Damage to her s:d Master and Mistress she shall not willingly do. Her s:d Master's goods she shall not waste, Embezel, purloin or lend unto Others nor suffer the same to be wasted or purloined. But to her power Shall discover the Same to her s:d Master. Taverns or Ailhouss she Shall not frequent, at any unlawful game She Shall not play, Matrimony she Shall not Contract with any persons during s:d Term. From her master's Service She Shall not at any time unlawfully absent herself. But in all things as a good honest and faithful Servant and apprentice Shall bear and behave herself, During the full term afores:d Commencing from the third day of November Anno Dom: One Thousand, Seven Hundred fifty and three. And the s:d Master for himself, wife, and Heir's, Doth Covenant Promise Grant and Agree unto and with the s:d apprentice and the s:d Margaret Burjust, in manner and form following. That is to say, That they will teach the s:d apprentice or Cause her to be taught in the Art of good housewifery, and also to read and write well. And will find and provide for and give unto s:d apprentice good and sufficient Meat Drink washing and lodging both in Sickness and in health, and at the Expiration of S:d term to Dismiss s:d apprentice with two Good Suits of Apparrel both of woolen and linnin for all parts of her body (viz) One for Lord-days and one for working days Suitable to her Quality. In Testimony whereof I Samuel Wales and Margaret Burjust Have Interchangably Sett their hands and Seals this Third day November Anno Dom: 1753, and in the twenty Seventh year of the Reign of our Soveraig'n Lord George the Second of great Britain the King.

Signed Sealed & Delivered.
In presence of
Sam Vaughan Margaret Burgis
Mary Vaughan her X mark.”

This quaint document was carefully locked up, with some old deeds and other valuable papers, in his desk, by the “s:d Samuel Wales,” one hundred and thirty years ago. The desk was a rude, unpainted pine affair, and it reared itself on its four stilt-like legs in a corner of his kitchen, in his house in the South Precinct of Braintree. The sharp eyes of the little “s:d apprentice” had noted it oftener and more enviously than any other article of furniture in the house. On the night of her arrival, after her journey of fourteen miles from Boston, over a rough bridle-road, on a jolting horse, clinging tremblingly to her new “Master,” she peered through her little red fingers at the desk swallowing up those precious papers which Samuel Wales drew from his pocket with an important air. She was hardly five years old, but she was an acute child; and she watched her master draw forth the papers, show them to his wife, Polly, and lock them up in the desk, with the full understanding that they had something to do with her coming to this strange place; and, already, a shadowy purpose began to form itself in her mind.

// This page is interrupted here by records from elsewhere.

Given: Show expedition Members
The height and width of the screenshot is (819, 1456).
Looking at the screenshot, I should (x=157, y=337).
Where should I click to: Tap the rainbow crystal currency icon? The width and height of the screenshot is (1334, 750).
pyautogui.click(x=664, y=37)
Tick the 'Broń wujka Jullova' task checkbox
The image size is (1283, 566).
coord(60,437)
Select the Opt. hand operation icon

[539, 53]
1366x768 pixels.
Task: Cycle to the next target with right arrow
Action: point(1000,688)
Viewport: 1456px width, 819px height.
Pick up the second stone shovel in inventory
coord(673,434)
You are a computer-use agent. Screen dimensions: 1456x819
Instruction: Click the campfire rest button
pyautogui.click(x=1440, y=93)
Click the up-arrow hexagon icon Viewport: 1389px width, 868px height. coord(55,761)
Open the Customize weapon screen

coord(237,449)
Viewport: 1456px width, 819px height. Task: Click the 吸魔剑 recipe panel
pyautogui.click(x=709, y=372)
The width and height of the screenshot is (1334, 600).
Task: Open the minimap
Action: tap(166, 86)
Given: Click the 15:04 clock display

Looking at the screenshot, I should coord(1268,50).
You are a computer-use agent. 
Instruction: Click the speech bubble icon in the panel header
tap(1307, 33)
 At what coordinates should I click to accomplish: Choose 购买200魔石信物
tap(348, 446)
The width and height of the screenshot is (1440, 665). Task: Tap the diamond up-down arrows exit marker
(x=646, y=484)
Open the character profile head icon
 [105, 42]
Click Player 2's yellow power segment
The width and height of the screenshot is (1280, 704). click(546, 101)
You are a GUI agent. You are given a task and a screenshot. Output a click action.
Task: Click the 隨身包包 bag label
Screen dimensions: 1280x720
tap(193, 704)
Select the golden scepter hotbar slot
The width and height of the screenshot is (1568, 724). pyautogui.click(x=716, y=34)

She sat on a cunning little wooden stool, close to the fireplace, and kept her small chapped hands persistently over her face; she was scared, and grieved, and, withal, a trifle sulky. Mrs. Polly Wales cooked some Indian meal mush for supper in an iron pot swinging from its trammel over the blazing logs, and cast scrutinizing glances at the little stranger. She had welcomed her kindly, taken off her outer garments, and established her on the little stool in the warmest corner, but the child had given a very ungracious response. She would not answer a word to Mrs. Wales' coaxing questions, but twitched herself away with all her small might, and kept her hands tightly over her eyes, only peering between her fingers when she thought no one was noticing.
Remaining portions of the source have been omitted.